EXTRACT PROVIDED:
_ _ _

Surprisingly, a number of things sprang to mind:

I was so glad it was just a cold and nothing more serious.
I was glad for my sweet husband and his much-needed assistance.
I was glad I didn’t have to be anywhere before 11 a.m. the next morning.
I was glad for that extra cup of coffee I’d had earlier.
I was glad that – after multiple miscarriages – we had this miracle child at all.

Reflecting on my list of things to be glad about I was finally struck by one more thing: I was glad for the opportunity to simply be with my daughter. Sometimes it takes a cold and a cough and a long, cranky night to force me to slow down and be with my children, to remind me to put the world on hold and sing to them. It may sound odd to seek “something to be glad about” in illness, but if, like Pollyanna, we can search for a silver lining in all things, surely this is the sunbeam that waits for us in such unavoidable times. We stop, we rest, we merely exist together for a time. Then, when the storm passes, not only are we are glad for the chance to have done so, but we’re doubly glad that life isn’t always like this.

_ _ _

SUPPLIED RECORDS:
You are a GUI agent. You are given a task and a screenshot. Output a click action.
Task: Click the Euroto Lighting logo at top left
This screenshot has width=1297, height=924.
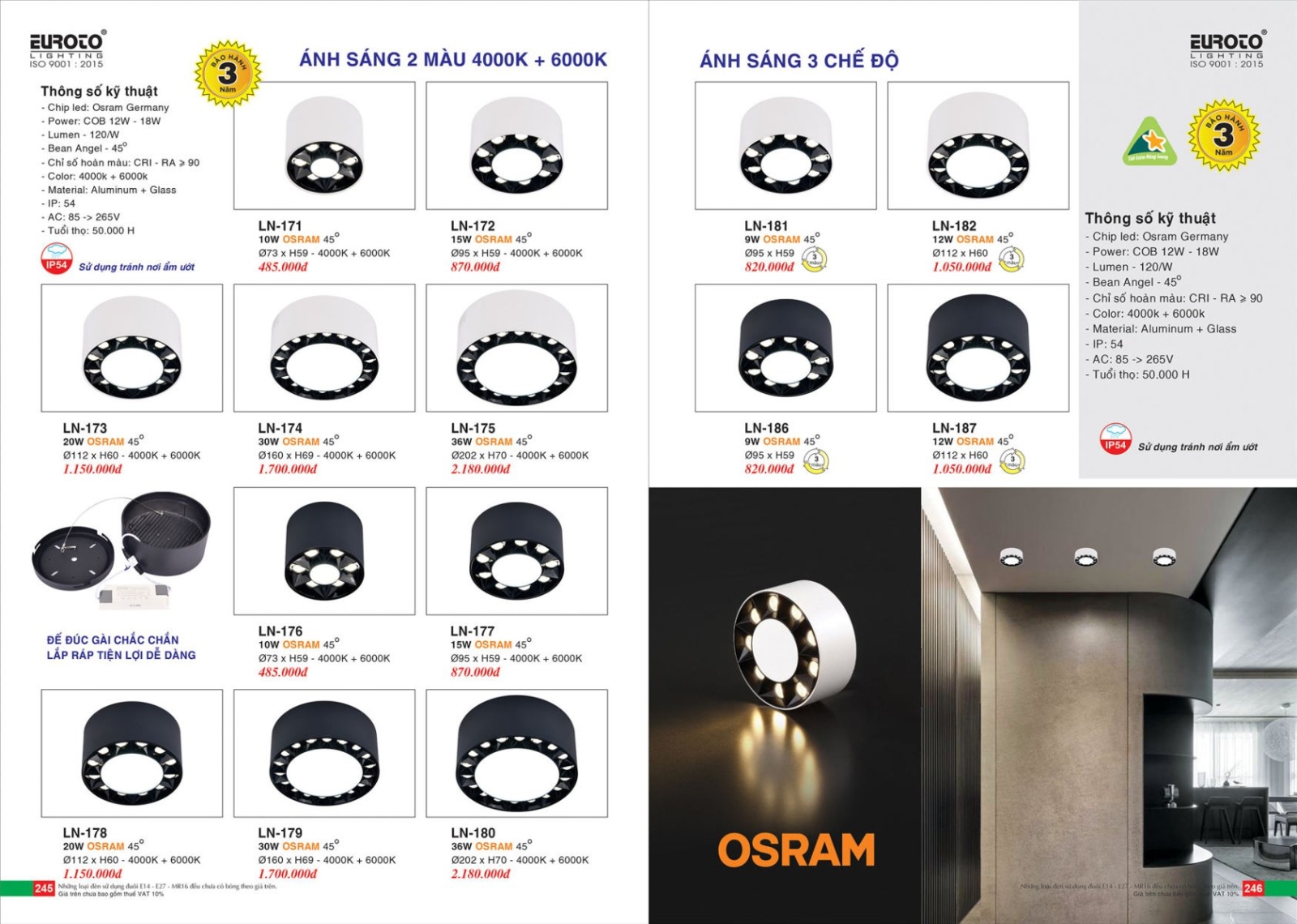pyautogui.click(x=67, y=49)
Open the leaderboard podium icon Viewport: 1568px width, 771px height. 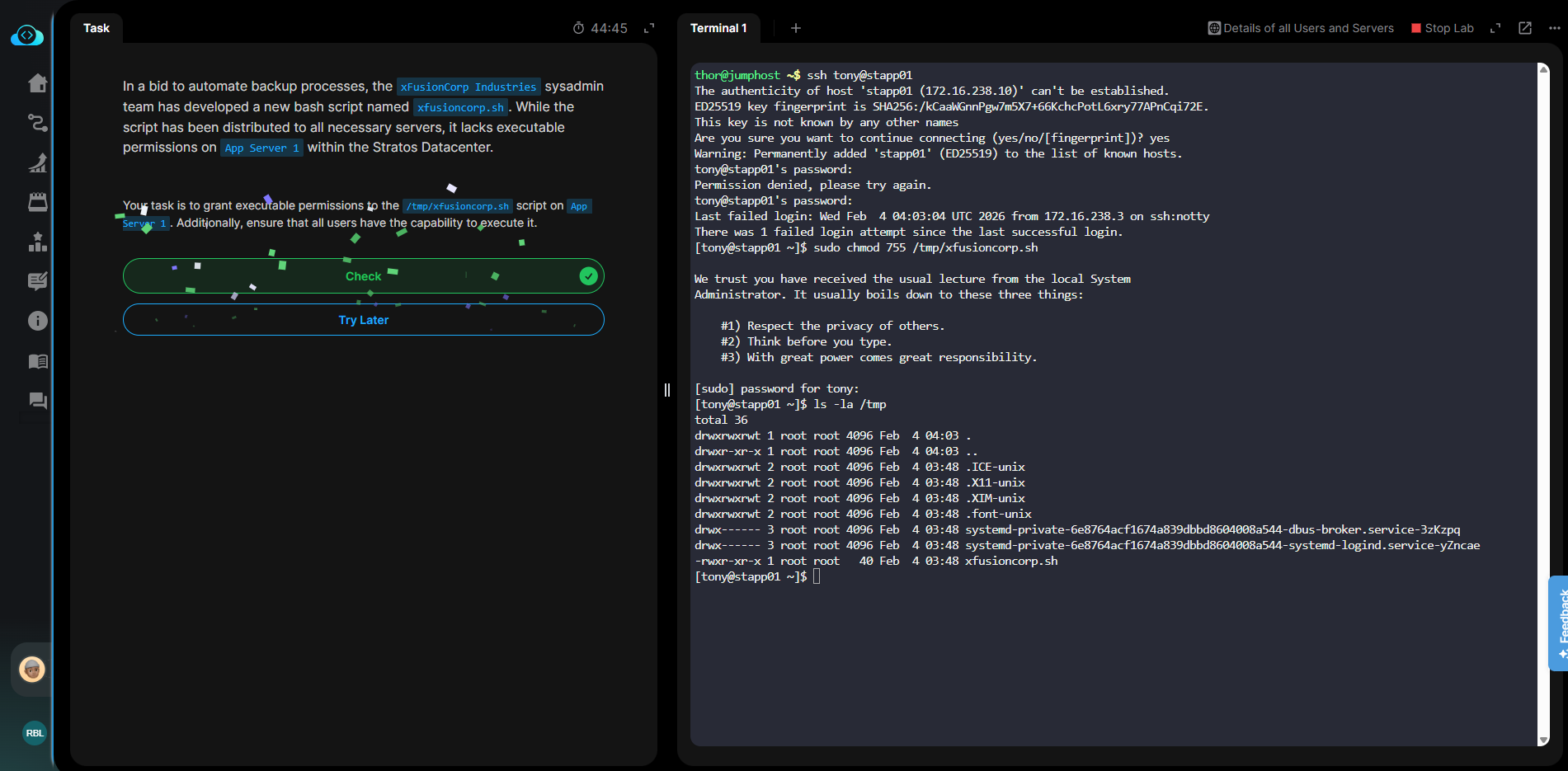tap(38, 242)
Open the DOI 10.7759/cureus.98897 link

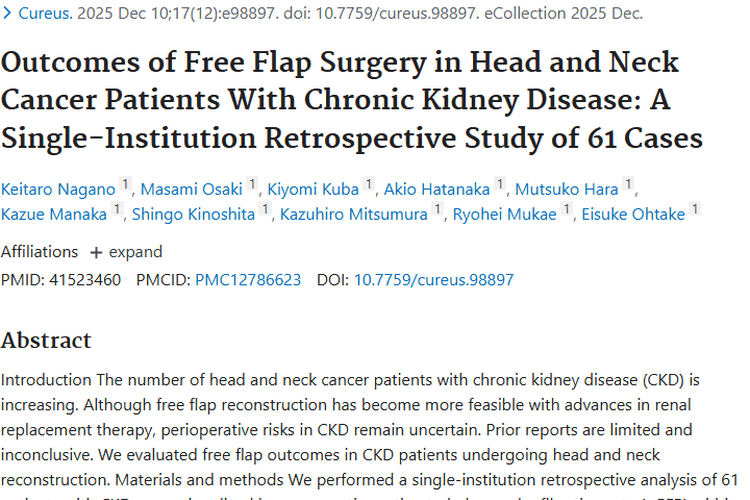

_ _ _

REQUESTS:
1. Copy out verbatim the part of the reflection on being glad that opens with the words containing "I was glad for that" and closes with "always like this.".
2. Pick up the reflection on finding things to be glad about during a child's cold and write what comes next after its final sentence.

ANSWER LIST:
1.
I was glad for that extra cup of coffee I’d had earlier.
I was glad that – after multiple miscarriages – we had this miracle child at all.

Reflecting on my list of things to be glad about I was finally struck by one more thing: I was glad for the opportunity to simply be with my daughter. Sometimes it takes a cold and a cough and a long, cranky night to force me to slow down and be with my children, to remind me to put the world on hold and sing to them. It may sound odd to seek “something to be glad about” in illness, but if, like Pollyanna, we can search for a silver lining in all things, surely this is the sunbeam that waits for us in such unavoidable times. We stop, we rest, we merely exist together for a time. Then, when the storm passes, not only are we are glad for the chance to have done so, but we’re doubly glad that life isn’t always like this.

2.
I’ve been carrying my Pollyanna attitude over into all areas of life. From the most distasteful mom-chores (“What is there to be glad about with this nasty diaper? Well, she’s regular.”), to the mundane (“What is there to be glad about while doing these dishes? Well, the meal was tasty, and the pantry’s still full – we’re a well-fed family.”), to the serious (“What is there to be glad about that I’m having this skin-growth removed? Well, thank heaven for early detection and health insurance.”). I’m finding that Pollyanna, indeed, had a point. When we find something to be glad about, we’re not only happier with the daily frustrations that are inevitably part of life, but we make those around us happier, too. And that’s something to be glad about.